EXERCISE DETAILS:
Pull out every line of the rows below that contains the word "input", and copy each line unchanged.

---------- RECORDED DATA

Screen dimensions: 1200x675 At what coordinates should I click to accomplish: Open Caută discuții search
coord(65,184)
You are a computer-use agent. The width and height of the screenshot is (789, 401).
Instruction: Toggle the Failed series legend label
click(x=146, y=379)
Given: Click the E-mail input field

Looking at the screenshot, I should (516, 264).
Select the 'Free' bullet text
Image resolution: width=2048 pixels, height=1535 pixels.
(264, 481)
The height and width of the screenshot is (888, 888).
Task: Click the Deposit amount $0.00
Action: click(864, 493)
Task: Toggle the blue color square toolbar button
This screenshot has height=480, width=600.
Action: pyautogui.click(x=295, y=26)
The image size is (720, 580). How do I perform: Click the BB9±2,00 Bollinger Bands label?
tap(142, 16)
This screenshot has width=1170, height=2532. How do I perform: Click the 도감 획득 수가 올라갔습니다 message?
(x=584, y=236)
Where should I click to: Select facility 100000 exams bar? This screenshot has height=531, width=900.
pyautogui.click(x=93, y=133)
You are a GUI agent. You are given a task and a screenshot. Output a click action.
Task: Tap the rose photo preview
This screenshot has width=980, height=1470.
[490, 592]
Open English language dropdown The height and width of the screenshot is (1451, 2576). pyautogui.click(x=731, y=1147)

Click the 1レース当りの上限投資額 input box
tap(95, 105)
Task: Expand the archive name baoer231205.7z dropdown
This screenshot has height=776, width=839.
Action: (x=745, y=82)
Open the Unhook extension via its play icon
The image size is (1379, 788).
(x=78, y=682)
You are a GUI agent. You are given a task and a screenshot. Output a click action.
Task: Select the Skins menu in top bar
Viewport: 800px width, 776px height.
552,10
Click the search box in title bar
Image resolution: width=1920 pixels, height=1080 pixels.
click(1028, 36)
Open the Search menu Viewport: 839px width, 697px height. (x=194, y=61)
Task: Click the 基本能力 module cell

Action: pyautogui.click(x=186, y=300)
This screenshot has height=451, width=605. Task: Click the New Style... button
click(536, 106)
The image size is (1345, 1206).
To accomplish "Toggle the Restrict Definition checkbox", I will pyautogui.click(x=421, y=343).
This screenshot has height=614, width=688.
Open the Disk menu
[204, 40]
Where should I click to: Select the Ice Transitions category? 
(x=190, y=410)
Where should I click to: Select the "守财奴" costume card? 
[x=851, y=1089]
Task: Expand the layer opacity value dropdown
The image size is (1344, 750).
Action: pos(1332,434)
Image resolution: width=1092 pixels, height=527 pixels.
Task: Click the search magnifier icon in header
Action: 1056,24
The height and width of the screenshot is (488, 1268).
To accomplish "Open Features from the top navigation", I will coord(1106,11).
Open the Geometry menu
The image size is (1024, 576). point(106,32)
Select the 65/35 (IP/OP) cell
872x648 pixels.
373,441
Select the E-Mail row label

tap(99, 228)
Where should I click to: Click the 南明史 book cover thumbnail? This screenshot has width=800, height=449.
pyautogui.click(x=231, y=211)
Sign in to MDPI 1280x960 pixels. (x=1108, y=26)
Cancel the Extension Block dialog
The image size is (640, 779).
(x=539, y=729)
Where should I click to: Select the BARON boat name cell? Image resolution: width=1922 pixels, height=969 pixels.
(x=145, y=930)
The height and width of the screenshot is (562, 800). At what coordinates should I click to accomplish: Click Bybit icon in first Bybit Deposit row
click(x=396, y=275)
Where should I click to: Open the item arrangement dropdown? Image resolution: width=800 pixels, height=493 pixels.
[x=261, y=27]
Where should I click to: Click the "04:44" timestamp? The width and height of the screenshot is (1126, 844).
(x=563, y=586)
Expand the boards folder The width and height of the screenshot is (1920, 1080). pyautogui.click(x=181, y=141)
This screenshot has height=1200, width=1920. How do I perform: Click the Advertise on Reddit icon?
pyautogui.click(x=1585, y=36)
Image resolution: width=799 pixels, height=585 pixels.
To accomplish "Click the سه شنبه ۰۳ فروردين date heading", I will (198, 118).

--------------------

SOLUTION TO THIS PROBLEM:
Given: Click the E-mail input field
Click the 1レース当りの上限投資額 input box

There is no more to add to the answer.